** Opening Provided information block **

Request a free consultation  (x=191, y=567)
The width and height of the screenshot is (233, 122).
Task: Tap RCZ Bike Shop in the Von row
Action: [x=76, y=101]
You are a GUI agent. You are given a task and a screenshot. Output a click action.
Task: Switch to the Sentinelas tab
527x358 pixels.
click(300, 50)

** Closing Provided information block **
** Opening Provided information block **

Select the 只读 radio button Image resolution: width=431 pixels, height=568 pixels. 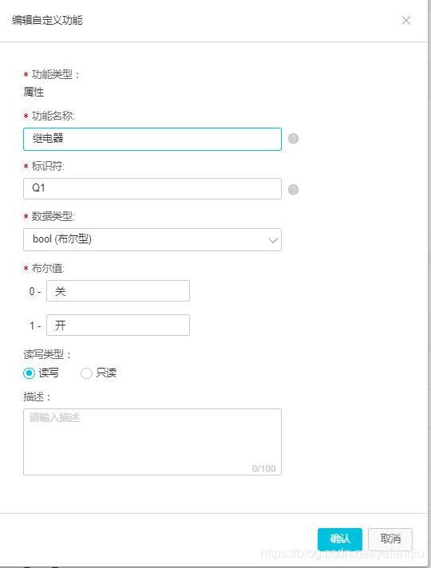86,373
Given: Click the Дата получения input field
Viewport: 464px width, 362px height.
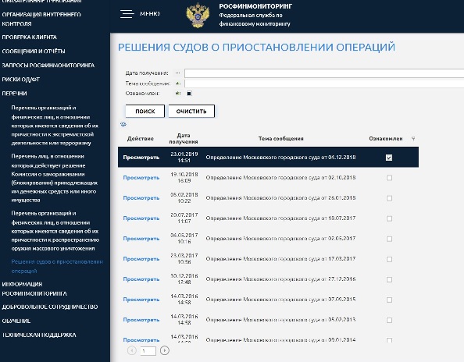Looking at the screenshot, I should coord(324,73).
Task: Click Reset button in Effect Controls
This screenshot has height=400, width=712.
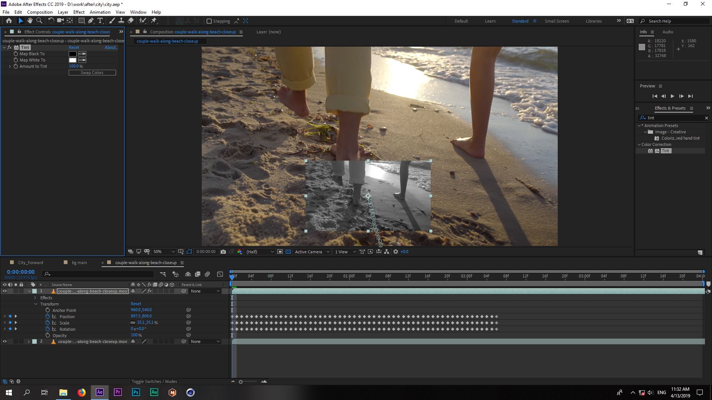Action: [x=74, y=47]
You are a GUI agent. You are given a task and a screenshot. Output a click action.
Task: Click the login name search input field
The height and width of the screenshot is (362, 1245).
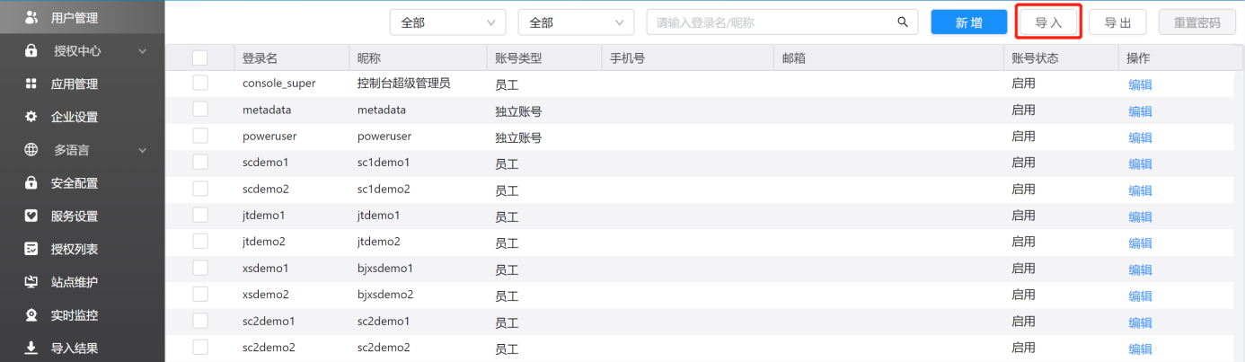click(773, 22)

** Closing Provided information block **

Search the data above for lines holding "field" and copy each of them.

◆ Your response ◆
Given: Click the Дата получения input field
Task: Click the login name search input field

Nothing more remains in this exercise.